Stored records:
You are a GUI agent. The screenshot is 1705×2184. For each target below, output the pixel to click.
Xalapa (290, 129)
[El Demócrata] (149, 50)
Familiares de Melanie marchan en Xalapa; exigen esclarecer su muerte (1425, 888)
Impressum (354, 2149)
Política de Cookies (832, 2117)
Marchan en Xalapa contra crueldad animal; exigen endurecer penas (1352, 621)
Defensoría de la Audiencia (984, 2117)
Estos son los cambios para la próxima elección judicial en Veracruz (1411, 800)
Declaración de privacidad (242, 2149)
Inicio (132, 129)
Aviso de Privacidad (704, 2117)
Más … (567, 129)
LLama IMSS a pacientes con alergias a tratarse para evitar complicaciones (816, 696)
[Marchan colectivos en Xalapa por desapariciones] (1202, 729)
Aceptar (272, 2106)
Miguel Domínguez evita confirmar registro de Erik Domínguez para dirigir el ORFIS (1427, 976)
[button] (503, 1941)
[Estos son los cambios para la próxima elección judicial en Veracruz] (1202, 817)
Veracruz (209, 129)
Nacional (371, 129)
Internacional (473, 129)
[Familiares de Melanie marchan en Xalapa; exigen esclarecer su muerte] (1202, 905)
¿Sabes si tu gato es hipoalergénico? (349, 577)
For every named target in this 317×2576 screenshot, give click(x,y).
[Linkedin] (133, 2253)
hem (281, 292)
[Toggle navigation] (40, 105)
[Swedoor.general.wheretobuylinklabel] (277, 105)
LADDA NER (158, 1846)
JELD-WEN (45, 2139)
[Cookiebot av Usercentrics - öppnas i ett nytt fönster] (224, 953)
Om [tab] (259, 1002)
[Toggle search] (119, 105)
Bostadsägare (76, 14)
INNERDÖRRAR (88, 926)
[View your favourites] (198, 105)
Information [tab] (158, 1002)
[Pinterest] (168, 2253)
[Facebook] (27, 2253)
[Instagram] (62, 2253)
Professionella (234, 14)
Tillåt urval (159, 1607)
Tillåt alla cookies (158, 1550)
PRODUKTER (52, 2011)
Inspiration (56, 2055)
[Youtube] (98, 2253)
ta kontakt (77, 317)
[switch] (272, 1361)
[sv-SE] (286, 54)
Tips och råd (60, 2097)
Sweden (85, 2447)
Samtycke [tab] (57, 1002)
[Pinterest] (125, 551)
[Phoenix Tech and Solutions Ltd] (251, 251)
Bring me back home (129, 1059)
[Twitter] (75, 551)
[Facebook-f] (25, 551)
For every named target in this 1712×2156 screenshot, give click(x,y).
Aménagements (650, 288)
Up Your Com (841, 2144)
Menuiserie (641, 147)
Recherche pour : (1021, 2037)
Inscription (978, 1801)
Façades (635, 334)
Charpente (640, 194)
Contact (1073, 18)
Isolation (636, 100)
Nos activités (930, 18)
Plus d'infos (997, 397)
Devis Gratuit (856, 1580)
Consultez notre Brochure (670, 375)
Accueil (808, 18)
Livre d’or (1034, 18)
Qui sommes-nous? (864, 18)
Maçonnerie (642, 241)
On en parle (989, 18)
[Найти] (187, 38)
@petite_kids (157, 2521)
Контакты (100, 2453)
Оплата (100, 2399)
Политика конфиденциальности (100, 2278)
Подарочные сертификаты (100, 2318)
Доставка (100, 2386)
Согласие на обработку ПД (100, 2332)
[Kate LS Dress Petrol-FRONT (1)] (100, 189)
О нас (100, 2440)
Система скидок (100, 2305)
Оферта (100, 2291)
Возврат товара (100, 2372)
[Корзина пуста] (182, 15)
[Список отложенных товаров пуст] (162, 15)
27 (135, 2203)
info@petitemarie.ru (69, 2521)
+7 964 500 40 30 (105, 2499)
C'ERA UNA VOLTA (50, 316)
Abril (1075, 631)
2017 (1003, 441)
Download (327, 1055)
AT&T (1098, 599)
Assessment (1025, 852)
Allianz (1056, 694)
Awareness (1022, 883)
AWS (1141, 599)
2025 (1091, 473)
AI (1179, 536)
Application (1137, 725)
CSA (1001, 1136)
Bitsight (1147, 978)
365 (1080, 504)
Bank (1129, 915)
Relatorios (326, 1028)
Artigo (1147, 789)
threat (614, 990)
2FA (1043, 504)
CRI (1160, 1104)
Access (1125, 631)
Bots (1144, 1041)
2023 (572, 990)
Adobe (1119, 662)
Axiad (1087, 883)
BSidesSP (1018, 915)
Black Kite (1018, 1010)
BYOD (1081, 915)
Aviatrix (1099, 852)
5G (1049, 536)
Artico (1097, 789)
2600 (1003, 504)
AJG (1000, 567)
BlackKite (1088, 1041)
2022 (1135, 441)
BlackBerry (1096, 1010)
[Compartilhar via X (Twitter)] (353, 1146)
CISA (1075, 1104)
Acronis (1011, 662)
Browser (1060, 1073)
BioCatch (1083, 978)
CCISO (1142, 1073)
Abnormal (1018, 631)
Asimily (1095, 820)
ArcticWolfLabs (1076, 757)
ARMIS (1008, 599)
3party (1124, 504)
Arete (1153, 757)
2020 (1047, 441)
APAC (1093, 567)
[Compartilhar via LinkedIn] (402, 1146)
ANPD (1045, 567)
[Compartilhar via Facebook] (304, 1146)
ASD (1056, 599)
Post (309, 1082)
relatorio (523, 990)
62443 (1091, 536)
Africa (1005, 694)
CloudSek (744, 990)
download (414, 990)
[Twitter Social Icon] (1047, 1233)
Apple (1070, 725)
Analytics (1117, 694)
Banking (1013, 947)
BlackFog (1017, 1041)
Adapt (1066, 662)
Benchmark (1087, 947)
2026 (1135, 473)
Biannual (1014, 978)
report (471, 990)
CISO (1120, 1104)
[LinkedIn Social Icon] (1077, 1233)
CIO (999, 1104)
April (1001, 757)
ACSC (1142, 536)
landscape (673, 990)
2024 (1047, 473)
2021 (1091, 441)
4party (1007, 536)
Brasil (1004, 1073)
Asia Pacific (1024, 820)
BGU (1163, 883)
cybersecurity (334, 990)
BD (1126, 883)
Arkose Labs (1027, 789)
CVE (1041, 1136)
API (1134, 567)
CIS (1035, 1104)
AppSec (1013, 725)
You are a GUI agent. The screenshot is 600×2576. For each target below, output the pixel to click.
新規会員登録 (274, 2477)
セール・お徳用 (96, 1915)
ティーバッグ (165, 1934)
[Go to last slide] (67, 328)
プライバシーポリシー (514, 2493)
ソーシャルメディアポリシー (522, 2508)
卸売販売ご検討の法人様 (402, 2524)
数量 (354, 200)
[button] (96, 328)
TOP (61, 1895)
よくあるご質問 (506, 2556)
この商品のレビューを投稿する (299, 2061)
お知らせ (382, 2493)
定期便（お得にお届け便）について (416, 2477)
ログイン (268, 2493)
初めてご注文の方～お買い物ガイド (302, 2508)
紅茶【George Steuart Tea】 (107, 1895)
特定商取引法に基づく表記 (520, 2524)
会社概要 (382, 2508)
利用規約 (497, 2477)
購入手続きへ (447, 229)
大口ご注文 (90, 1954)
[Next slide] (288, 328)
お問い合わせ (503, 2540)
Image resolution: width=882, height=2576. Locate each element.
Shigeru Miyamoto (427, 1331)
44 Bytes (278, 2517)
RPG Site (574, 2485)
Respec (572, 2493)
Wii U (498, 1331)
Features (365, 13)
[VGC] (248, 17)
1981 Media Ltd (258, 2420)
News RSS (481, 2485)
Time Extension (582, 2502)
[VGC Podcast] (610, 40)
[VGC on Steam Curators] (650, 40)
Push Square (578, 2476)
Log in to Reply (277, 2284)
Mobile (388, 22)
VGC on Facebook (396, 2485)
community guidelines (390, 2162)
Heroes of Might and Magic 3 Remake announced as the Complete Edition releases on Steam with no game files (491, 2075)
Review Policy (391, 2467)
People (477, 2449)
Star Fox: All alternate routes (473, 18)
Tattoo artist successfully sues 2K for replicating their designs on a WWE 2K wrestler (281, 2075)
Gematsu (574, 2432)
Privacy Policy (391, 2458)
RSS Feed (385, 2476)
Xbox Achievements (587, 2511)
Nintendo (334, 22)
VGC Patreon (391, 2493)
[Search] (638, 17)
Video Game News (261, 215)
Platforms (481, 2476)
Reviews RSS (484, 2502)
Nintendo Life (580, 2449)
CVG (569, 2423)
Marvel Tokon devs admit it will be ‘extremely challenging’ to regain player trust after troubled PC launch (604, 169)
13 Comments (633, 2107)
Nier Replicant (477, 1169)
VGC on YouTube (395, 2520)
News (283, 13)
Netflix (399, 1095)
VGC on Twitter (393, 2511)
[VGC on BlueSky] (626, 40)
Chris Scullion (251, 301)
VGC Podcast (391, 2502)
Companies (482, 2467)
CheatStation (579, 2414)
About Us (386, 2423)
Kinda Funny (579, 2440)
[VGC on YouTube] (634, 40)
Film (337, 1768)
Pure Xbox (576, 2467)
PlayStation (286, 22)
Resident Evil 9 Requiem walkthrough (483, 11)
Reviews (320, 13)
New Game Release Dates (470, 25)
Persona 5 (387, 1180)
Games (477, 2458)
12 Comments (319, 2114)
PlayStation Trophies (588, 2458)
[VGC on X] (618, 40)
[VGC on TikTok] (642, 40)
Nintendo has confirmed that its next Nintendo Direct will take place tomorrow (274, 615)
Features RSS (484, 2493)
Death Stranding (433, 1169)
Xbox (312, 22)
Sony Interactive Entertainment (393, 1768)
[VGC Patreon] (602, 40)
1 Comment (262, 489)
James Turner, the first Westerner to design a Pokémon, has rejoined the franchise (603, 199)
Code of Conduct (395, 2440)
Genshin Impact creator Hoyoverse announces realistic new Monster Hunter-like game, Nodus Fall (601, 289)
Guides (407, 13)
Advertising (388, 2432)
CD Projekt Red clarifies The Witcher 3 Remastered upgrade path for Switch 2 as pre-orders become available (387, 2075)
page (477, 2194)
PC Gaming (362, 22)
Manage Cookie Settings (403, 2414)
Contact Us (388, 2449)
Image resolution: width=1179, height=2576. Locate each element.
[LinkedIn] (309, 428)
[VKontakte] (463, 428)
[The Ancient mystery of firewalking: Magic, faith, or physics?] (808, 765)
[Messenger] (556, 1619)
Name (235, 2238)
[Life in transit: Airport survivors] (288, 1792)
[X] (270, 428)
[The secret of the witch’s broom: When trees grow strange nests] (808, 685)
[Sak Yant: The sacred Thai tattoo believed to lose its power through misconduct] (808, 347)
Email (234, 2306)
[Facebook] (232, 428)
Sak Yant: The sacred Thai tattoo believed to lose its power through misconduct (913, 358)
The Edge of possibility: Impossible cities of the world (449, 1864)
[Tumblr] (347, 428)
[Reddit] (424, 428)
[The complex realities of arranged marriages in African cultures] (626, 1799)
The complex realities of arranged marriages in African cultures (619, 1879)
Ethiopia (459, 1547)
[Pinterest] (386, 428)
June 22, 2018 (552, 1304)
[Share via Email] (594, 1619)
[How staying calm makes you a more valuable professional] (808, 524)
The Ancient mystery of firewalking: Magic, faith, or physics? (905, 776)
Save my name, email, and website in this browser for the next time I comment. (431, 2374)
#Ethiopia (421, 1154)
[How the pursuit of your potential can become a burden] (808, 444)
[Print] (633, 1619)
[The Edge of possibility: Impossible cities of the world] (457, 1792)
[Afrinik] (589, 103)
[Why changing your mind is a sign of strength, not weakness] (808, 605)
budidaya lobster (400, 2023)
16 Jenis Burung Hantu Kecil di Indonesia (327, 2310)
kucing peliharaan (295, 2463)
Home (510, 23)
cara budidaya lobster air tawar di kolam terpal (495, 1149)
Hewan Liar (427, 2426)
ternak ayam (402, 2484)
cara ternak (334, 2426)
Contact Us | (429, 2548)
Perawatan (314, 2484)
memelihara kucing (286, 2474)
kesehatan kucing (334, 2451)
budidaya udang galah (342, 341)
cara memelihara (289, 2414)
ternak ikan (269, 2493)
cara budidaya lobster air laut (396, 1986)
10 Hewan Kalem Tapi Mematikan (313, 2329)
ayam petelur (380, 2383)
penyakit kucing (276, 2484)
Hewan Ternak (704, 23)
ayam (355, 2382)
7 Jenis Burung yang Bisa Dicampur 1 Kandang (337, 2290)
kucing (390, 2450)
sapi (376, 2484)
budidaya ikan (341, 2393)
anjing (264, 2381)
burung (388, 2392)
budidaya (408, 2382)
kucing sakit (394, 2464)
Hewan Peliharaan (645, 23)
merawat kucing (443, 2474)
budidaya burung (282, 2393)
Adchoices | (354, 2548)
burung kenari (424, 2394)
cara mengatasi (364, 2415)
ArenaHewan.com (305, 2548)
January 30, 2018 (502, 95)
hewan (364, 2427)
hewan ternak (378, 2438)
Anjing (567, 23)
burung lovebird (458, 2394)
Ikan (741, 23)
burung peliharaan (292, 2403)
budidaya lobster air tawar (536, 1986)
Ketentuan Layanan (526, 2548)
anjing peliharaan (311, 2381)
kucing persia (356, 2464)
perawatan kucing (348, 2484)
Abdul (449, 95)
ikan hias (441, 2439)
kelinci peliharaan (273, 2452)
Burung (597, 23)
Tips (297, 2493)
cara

▶ [ACTIVITY]:
Write out exactly the lines above between the line with "[VGC Patreon] (602, 40)" and the line with "memelihara kucing (286, 2474)", inclusive, and nothing beyond them.

▶ [EXERCISE RESPONSE]:
[VGC Patreon] (602, 40)
1 Comment (262, 489)
James Turner, the first Westerner to design a Pokémon, has rejoined the franchise (603, 199)
Code of Conduct (395, 2440)
Genshin Impact creator Hoyoverse announces realistic new Monster Hunter-like game, Nodus Fall (601, 289)
Guides (407, 13)
Advertising (388, 2432)
CD Projekt Red clarifies The Witcher 3 Remastered upgrade path for Switch 2 as pre-orders become available (387, 2075)
page (477, 2194)
PC Gaming (362, 22)
Manage Cookie Settings (403, 2414)
Contact Us (388, 2449)
Image resolution: width=1179, height=2576. Locate each element.
[LinkedIn] (309, 428)
[VKontakte] (463, 428)
[The Ancient mystery of firewalking: Magic, faith, or physics?] (808, 765)
[Messenger] (556, 1619)
Name (235, 2238)
[Life in transit: Airport survivors] (288, 1792)
[X] (270, 428)
[The secret of the witch’s broom: When trees grow strange nests] (808, 685)
[Sak Yant: The sacred Thai tattoo believed to lose its power through misconduct] (808, 347)
Email (234, 2306)
[Facebook] (232, 428)
Sak Yant: The sacred Thai tattoo believed to lose its power through misconduct (913, 358)
The Edge of possibility: Impossible cities of the world (449, 1864)
[Tumblr] (347, 428)
[Reddit] (424, 428)
[The complex realities of arranged marriages in African cultures] (626, 1799)
The complex realities of arranged marriages in African cultures (619, 1879)
Ethiopia (459, 1547)
[Pinterest] (386, 428)
June 22, 2018 (552, 1304)
[Share via Email] (594, 1619)
[How staying calm makes you a more valuable professional] (808, 524)
The Ancient mystery of firewalking: Magic, faith, or physics? (905, 776)
Save my name, email, and website in this browser for the next time I comment. (431, 2374)
#Ethiopia (421, 1154)
[How the pursuit of your potential can become a burden] (808, 444)
[Print] (633, 1619)
[The Edge of possibility: Impossible cities of the world] (457, 1792)
[Afrinik] (589, 103)
[Why changing your mind is a sign of strength, not weakness] (808, 605)
budidaya lobster (400, 2023)
16 Jenis Burung Hantu Kecil di Indonesia (327, 2310)
kucing peliharaan (295, 2463)
Home (510, 23)
cara budidaya lobster air tawar di kolam terpal (495, 1149)
Hewan Liar (427, 2426)
ternak ayam (402, 2484)
cara ternak (334, 2426)
Contact Us | (429, 2548)
Perawatan (314, 2484)
memelihara kucing (286, 2474)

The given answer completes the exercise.